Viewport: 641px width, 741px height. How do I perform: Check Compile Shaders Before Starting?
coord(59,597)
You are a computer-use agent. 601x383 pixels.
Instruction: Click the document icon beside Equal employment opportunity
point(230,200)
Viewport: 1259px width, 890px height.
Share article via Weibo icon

...

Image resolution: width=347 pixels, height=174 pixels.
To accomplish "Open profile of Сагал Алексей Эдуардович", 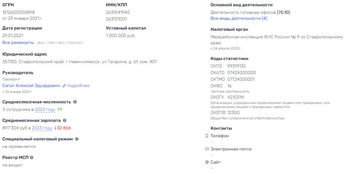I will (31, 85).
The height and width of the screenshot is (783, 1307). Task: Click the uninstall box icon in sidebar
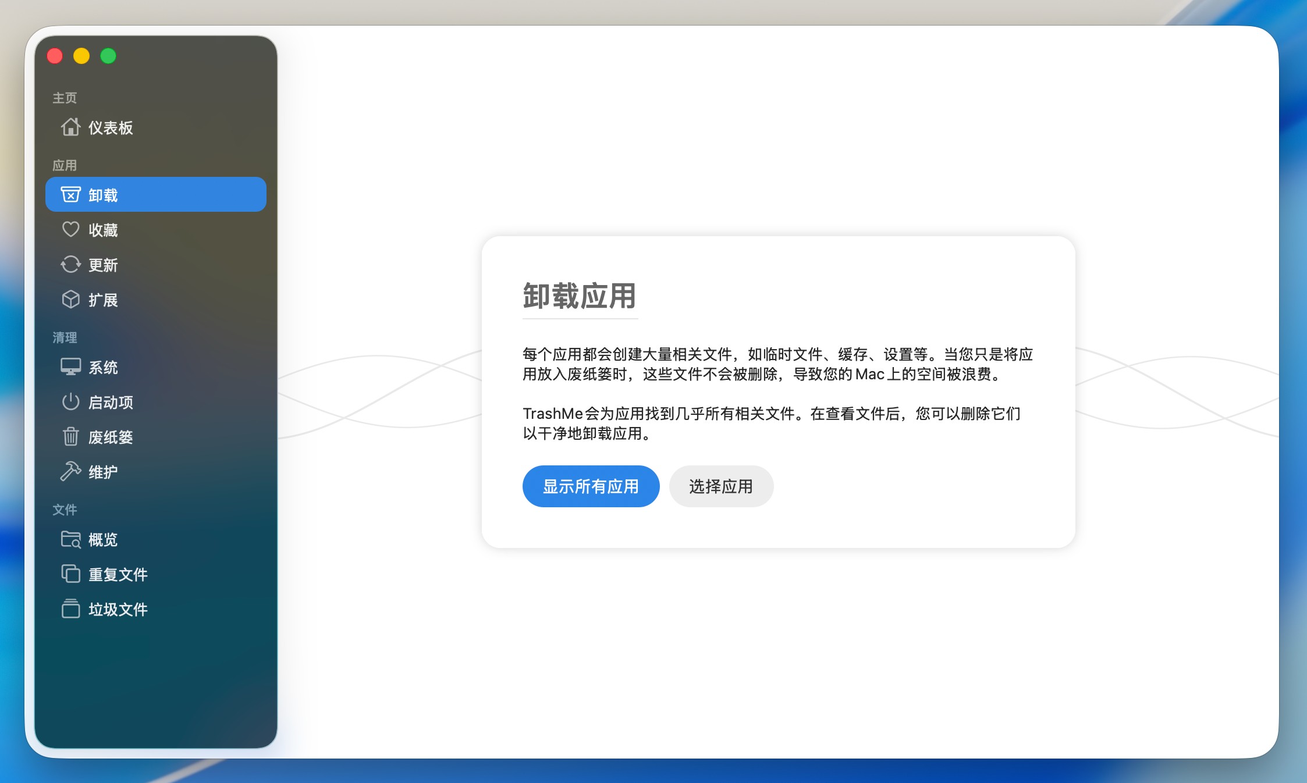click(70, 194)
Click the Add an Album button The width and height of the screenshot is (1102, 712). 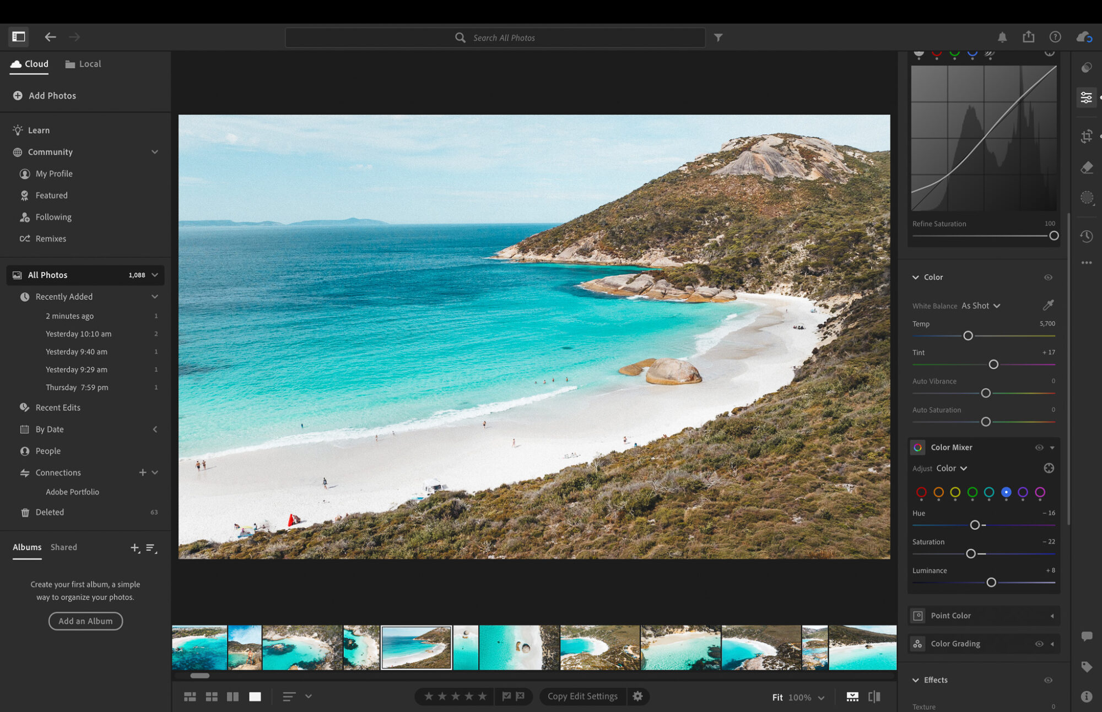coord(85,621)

--

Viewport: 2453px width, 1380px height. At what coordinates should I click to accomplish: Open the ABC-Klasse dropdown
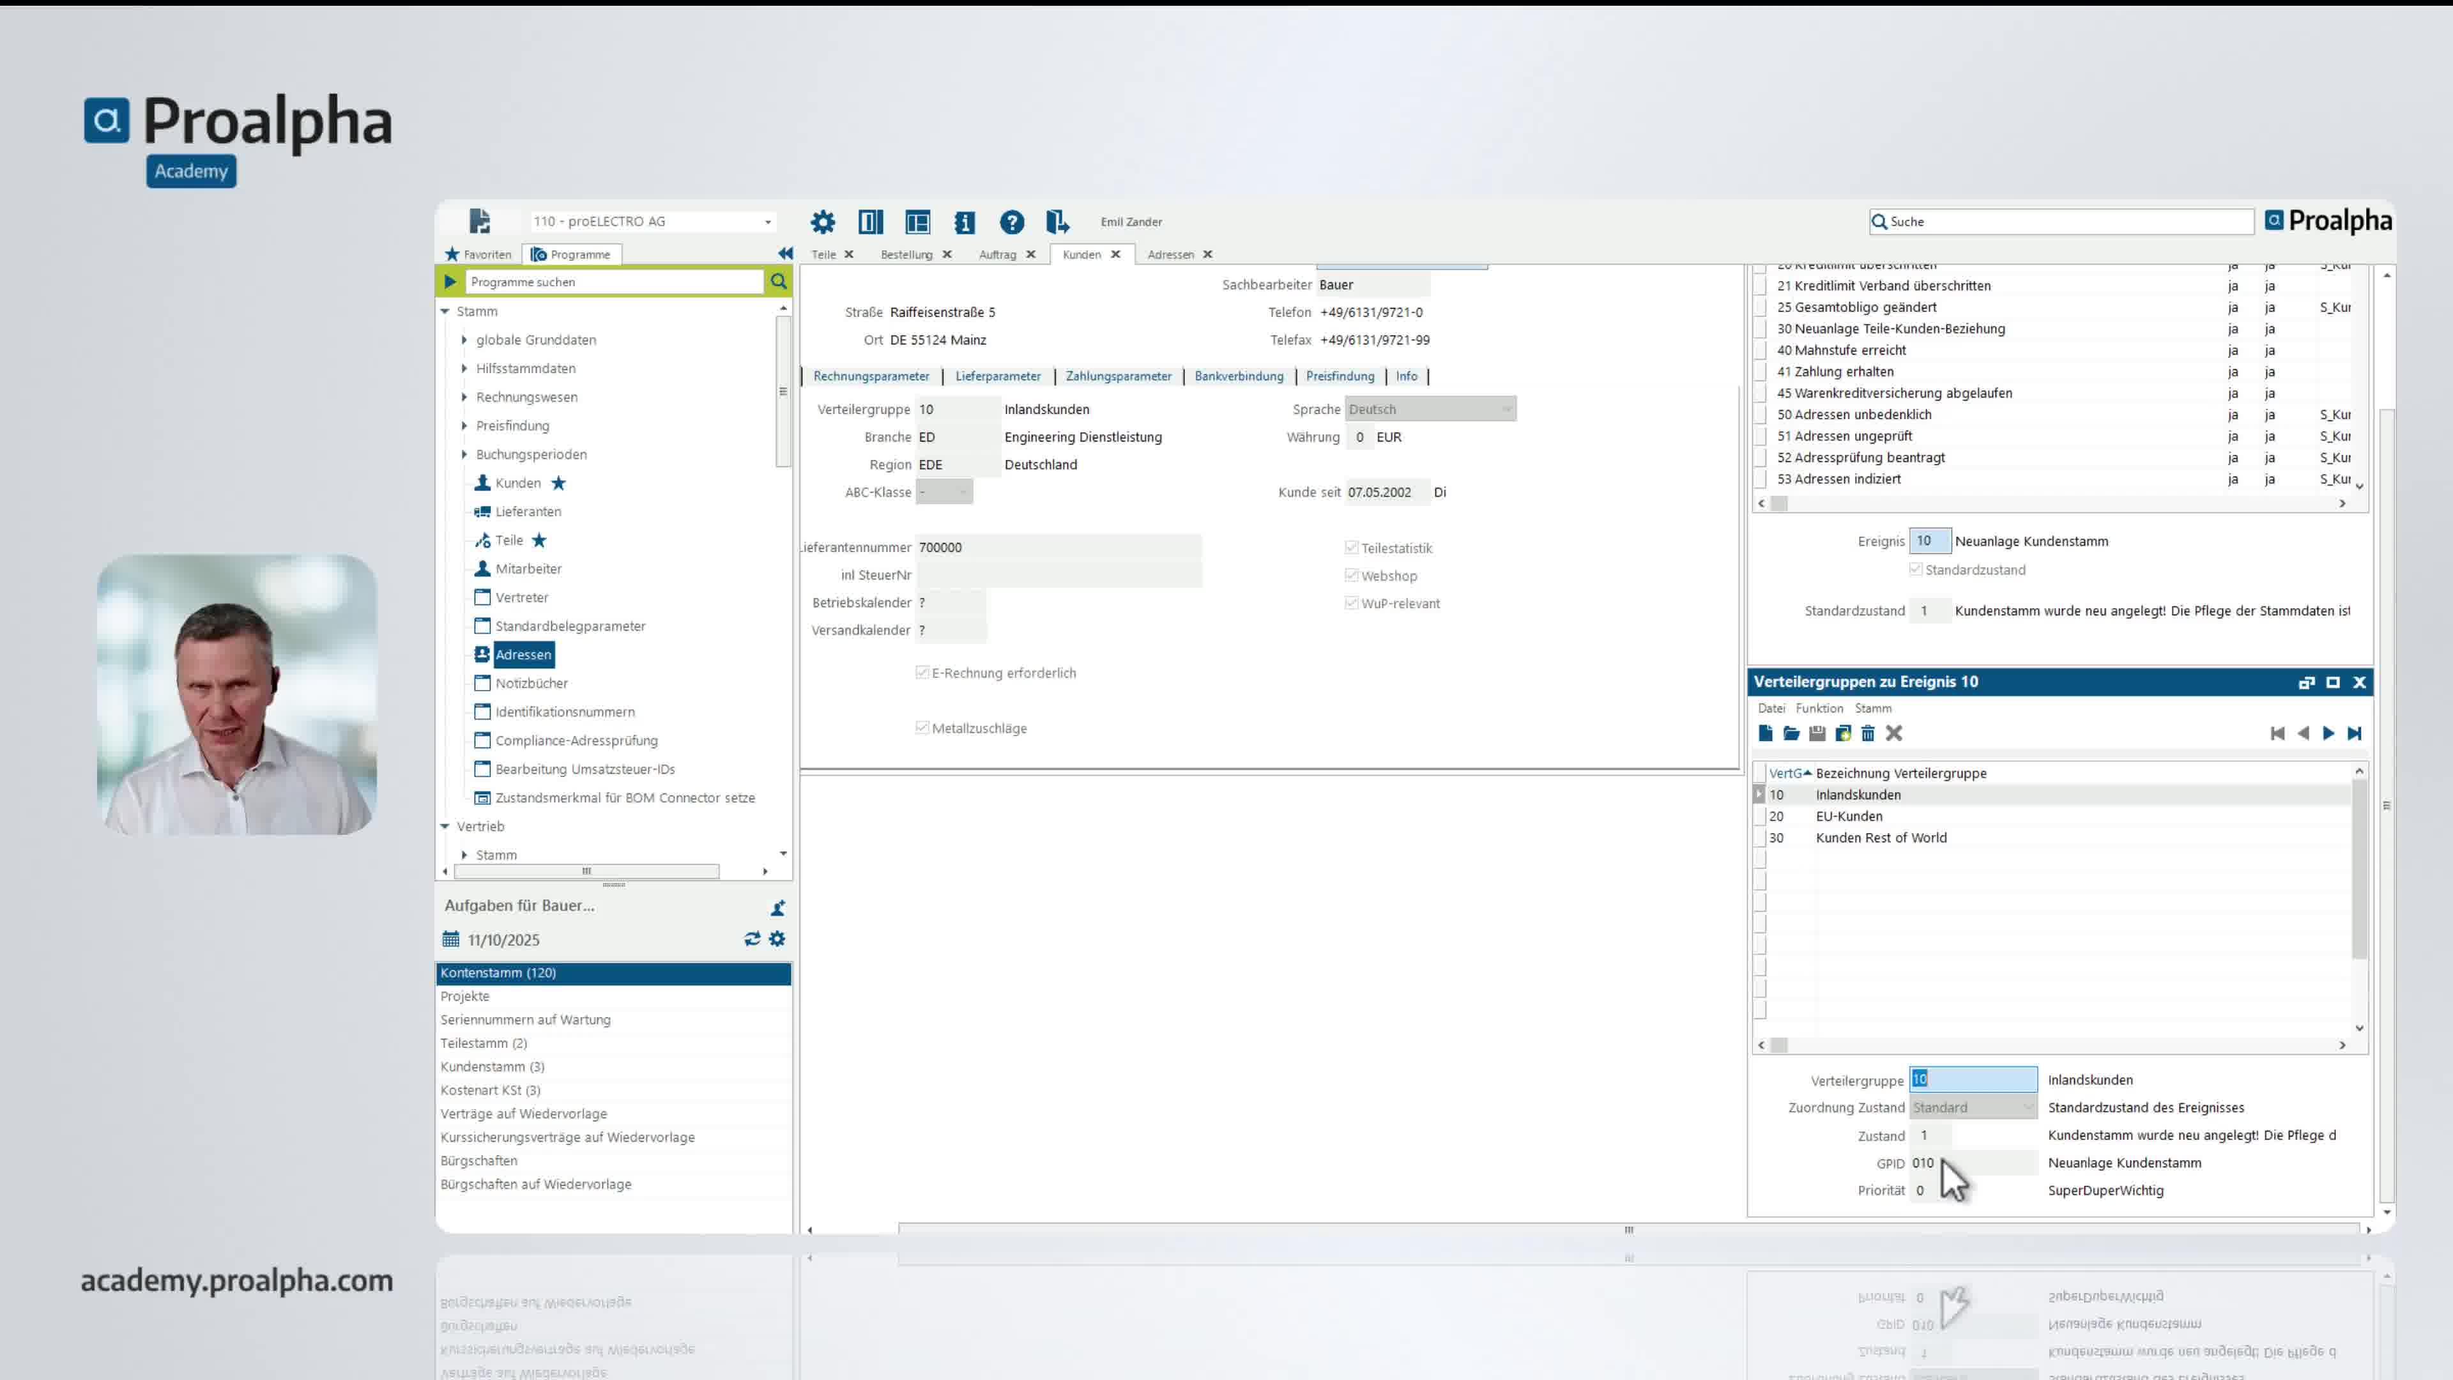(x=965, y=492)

Task to carry out: Rewrite every line of the records in the part that opens with the line containing "Viewport: 641px width, 741px" and closes with the line containing "Share article via Weibo icon", both included. Keep every line in full, but multiply each coordinate in the answers by 1.35 and round it to a whole number, with halves rounded up.

The reply:
Viewport: 641px width, 741px height. How do I perform: Check Compile Shaders Before Starting?
coord(80,806)
You are a computer-use agent. 601x383 pixels.
Instruction: Click the document icon beside Equal employment opportunity
point(311,270)
Viewport: 1259px width, 890px height.
Share article via Weibo icon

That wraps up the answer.